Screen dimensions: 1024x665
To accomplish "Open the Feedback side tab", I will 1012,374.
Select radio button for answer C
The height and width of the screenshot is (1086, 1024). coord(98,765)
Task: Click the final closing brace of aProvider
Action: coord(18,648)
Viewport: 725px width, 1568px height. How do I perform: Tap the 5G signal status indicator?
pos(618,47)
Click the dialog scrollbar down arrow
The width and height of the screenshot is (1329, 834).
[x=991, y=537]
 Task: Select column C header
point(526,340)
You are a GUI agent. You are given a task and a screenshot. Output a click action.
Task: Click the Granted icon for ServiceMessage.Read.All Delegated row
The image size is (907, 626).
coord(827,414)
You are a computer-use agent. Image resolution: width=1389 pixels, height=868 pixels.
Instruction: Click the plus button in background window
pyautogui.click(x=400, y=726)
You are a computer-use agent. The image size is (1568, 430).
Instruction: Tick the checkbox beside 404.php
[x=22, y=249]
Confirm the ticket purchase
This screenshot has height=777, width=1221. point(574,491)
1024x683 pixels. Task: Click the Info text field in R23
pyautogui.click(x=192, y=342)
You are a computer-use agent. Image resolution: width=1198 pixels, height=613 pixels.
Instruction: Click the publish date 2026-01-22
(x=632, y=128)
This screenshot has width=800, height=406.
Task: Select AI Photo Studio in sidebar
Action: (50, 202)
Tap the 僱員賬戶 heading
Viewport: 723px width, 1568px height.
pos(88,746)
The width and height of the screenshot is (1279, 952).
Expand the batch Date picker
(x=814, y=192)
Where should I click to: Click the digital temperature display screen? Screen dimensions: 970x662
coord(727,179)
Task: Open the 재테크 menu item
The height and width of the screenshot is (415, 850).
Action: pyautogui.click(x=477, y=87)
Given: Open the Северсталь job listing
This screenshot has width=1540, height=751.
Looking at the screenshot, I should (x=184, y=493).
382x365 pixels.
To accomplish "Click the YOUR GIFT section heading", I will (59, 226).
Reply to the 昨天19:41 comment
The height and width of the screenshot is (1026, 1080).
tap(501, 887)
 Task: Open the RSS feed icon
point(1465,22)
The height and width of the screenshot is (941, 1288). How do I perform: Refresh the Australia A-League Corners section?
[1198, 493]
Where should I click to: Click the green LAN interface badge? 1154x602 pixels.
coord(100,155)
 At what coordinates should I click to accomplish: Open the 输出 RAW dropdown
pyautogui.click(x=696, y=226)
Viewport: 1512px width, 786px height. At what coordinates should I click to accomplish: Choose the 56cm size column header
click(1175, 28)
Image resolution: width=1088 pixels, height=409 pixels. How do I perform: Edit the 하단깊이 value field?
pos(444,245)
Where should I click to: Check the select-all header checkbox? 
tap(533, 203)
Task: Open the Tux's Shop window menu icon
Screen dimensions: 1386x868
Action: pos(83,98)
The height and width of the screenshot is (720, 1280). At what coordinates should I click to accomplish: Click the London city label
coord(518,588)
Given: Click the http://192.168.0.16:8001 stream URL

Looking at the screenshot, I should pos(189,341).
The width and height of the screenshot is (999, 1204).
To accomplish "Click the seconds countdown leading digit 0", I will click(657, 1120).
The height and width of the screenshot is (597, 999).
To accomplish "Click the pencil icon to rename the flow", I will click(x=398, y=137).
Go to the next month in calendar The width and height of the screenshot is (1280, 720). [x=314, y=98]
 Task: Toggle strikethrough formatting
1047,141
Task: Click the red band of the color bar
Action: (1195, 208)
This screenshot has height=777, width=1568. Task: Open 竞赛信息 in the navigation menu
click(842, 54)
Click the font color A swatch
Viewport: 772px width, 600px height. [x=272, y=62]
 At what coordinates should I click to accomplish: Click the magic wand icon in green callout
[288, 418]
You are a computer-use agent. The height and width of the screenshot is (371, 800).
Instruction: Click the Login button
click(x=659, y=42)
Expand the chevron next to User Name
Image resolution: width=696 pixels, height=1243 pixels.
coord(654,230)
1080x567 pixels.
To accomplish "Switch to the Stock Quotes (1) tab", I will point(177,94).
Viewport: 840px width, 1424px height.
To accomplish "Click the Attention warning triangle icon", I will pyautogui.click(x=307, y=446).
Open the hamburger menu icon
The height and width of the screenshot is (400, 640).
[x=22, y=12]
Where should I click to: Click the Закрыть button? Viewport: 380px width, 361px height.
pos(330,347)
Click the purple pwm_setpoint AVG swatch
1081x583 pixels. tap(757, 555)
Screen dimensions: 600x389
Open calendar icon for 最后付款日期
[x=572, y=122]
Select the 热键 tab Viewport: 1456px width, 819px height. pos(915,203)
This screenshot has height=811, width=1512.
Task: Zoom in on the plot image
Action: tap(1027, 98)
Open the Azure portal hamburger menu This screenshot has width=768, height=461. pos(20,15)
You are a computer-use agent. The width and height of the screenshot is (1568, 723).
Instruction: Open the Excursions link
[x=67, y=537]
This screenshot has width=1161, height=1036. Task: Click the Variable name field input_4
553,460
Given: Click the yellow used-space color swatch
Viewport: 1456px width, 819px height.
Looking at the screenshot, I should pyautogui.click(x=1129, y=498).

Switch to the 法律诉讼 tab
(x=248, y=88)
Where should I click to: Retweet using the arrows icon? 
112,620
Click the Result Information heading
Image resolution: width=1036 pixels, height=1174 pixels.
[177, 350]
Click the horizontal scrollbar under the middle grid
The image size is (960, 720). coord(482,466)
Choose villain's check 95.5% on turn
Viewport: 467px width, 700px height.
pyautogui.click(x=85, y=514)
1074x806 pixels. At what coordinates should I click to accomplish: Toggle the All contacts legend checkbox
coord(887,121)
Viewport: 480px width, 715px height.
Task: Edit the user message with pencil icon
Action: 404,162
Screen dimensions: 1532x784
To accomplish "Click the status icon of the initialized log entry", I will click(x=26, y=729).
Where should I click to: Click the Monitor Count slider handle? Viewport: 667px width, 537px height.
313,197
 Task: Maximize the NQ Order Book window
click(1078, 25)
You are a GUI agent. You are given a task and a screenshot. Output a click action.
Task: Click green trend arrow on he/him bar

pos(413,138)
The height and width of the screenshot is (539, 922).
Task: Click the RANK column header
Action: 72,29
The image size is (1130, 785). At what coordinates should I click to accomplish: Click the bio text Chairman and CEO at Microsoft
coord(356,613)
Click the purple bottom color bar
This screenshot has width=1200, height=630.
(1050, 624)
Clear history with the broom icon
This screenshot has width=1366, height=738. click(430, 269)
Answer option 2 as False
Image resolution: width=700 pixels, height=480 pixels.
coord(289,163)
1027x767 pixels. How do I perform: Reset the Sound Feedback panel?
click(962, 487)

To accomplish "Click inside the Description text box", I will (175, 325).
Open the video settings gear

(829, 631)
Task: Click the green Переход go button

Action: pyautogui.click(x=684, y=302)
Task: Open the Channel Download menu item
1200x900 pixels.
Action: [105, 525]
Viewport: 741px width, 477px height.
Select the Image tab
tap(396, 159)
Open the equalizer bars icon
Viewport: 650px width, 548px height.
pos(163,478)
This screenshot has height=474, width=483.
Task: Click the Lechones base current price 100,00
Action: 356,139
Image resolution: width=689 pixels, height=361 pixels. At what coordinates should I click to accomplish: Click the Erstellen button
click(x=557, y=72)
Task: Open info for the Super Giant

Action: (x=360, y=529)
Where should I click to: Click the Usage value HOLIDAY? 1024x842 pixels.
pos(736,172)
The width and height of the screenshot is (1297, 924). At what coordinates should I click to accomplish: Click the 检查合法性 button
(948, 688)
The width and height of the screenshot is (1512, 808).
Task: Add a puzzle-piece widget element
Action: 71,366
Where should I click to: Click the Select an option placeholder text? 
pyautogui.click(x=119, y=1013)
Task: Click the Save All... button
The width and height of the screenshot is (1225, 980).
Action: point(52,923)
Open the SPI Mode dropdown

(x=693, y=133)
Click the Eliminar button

Directions
Reproduce the lines of the listing verbatim, beginning at the line that contains "Task: Click the Save All... button" and stopping after the final line of the listing, with both of those lines included.

Answer to this exercise
Task: Click the Save All... button
The width and height of the screenshot is (1225, 980).
Action: point(52,923)
Open the SPI Mode dropdown

(x=693, y=133)
Click the Eliminar button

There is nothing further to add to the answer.